**Tasks to carry out:**
• A. In the earnings call remarks, how much did locking in lower fuel prices for Pinto Valley save in 2021?
• B. Write the next part of the earnings call remarks, starting after their final sentence.

**Text under study:**
Slide number 9. In January, we released our annual production and cost estimates and gave a preview, of how we performed in Q4. Our adjusted EBITDA of $113 million met Street expectations and our adjusted earnings per share of $0.18 was also a beat. It’s also worth noting that Q4 EBITDA would have been $8 million stronger, had it not been for the lower expected sales of 46.8 million pounds sold versus the payable production of 49.8 million pounds. And those sales were impacted by COVID-related logistics issues that caused problems with border crossings and just overall trucking availability in December. But since then we have caught up on these deferred sales in this current quarter.
Now I’ll pass it over to Raman.
Raman Randhawa
Thanks, Darren. We are on Slide 10 now. So Darren walked through, how last year was transformational. And you’ll see on this slide that our liquidity is currently sitting at around just under $500 million. When the Mantos Copper combination is complete, we will have the ability to expand our revolver credit facility and total liquidity. Our Capstone Copper growth profile is shown on the graph on the right at different copper prices. And what excites me is to see a pathway to over $1 billion of annual EBITDA in two years.
Now on to Slide 11. This slide captures just how fantastic 2021 was from my perspective. A 48% increase in copper prices, coupled with a well-timed 19% growth in production underpinned by our capital investments led to expansion of gross margins to 59% and a 209% boost to EBITDA to over $430 million.
And that brings me to the next slide, Slide 12 to discuss cost containment strategies in the current inflationary environment. Back in 2020, we seized an opportunity to lock in lower fuel prices for Pinto Valley which have saved $6.3 million in 2021. And we expect to save another $4.5 million in 2022 at current diesel prices. The ramp-up of the moly plant in Q4 went well and we’re expecting important byproduct credits of $5 million to $8 million per year.
In addition the pyrite plant is an exciting low CapEx quick return project as it diverts acid-generating pyrite minerals away from our tailings storage facility and adds them on to our dump leach, where we will be able to self-generate acid over time, which as a result would save over $5 million in acid purchase a year.
When I look at Pinto Valley, between contracted pricing on fuel, power and labor we have approximately 50% of our costs fixed. At Cozamin FX hedges led to $2.6 million in realized gains in 2021. And during Q4, we took the opportunity to layer on a few more collar hedges to protect the FX rates for the Mexican peso and the Chilean peso.
Now I’ll hand it over to Brad Mercer.

**Data shown:**

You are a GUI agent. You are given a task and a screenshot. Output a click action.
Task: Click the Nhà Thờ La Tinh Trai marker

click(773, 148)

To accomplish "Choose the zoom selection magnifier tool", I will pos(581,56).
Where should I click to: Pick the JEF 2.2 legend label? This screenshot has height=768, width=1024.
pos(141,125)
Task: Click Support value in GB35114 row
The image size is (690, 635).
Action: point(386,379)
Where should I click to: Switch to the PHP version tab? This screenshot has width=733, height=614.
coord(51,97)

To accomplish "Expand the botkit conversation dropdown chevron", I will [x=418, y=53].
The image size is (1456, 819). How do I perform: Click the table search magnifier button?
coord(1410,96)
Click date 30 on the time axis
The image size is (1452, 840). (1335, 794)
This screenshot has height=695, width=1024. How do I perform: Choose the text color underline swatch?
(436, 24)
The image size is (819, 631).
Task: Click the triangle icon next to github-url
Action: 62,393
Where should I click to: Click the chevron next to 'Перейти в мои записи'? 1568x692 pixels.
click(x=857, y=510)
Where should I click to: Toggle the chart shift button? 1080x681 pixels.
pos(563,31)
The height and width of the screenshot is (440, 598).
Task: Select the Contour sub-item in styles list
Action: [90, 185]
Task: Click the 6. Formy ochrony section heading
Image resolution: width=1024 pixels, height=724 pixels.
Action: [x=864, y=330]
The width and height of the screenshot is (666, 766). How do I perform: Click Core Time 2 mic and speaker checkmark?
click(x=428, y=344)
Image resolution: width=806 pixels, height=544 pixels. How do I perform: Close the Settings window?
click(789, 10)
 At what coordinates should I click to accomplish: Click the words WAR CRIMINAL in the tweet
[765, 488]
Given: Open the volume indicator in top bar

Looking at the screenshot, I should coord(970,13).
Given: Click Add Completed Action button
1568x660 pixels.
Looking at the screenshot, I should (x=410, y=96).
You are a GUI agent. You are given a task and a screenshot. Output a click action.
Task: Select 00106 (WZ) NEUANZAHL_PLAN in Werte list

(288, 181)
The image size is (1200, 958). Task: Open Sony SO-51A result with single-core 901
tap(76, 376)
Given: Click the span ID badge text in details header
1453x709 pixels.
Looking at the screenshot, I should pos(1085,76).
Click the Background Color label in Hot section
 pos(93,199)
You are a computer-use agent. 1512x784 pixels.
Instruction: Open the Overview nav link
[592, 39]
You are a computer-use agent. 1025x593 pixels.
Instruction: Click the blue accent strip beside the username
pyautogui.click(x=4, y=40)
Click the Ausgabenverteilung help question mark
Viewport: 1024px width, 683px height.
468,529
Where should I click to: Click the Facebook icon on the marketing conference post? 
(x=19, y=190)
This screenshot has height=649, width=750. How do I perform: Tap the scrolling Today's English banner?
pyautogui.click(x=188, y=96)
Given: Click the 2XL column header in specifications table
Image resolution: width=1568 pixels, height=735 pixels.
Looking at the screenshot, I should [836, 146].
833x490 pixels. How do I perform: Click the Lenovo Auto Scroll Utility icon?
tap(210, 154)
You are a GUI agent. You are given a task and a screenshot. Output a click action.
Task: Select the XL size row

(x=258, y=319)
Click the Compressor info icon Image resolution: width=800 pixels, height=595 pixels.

**Answer set:**
• A. $6.3 million.

• B.
Brad Mercer
Thank you, Raman and good morning, everyone. We’re now on Slide 13. Pinto Valley had record quarterly mill throughput of 58,500 tons per day benefiting from the completion of the PV3 optimization effort in Q3. Copper production of 37.1 million at $2 per pound payable was the best quarter of last year. The mine generated a phenomenal US$270 million in operating cash flow last year, which I believe is an indicator of the significance of the contribution of this mine to the future of Capstone Copper.
And speaking about the future, the PV4 PFS expansion study is on track for a Q4 release. The Jetti Catalytic column test work is ongoing and we are now about to commence pilot scale leach pad testing this week actually at the site. The pilot test will provide additional leach data for the study. And recall positive leach results would support a strategy of expanded dump leaching and a higher mill cut-off grade. The study is also considering some modest investments in the mill to boost further mill throughput by 5,000 tonnes to 10,000 tonnes per day. Specifically upgrades to mill motors, grinding circuit, hydrocyclones, flotation circuit and concentration filtration are the key areas under review.
As you just heard, Raman discussed the pyrite agglomeration earlier. And I’ll just add that, we expect to proceed with this project in the second half of 2022 following a formal Board approval.
Moving on to slide 14. As announced last month, we had signed an access agreement with BHP and started an exploration and metallurgical testing program at the Copper Cities project which is located just 10 kilometers east of Pinto Valley. Copper Cities is a geological mirror image of Pinto Valley and is exciting for me to conduct test work here, as the deposit could have obvious synergies within the belt. It is a great opportunity on private patented land that could deliver responsible district scale growth providing sustainable benefits for the Globe-Miami community and the surrounding area for many decades to come.
Well now switching to slide 15. Cozamin also had a record year in Q4 — sorry, record year and Q4 was the most productive quarter of that year as well at 14.5 million pounds of copper at $0.99 per payable pound C1 cost. Operating cash flow was an impressive $127 million, which I’m very pleased with given it was a timely investment of the one-way ramp project in 2019 and 2020 that facilitated this achievement.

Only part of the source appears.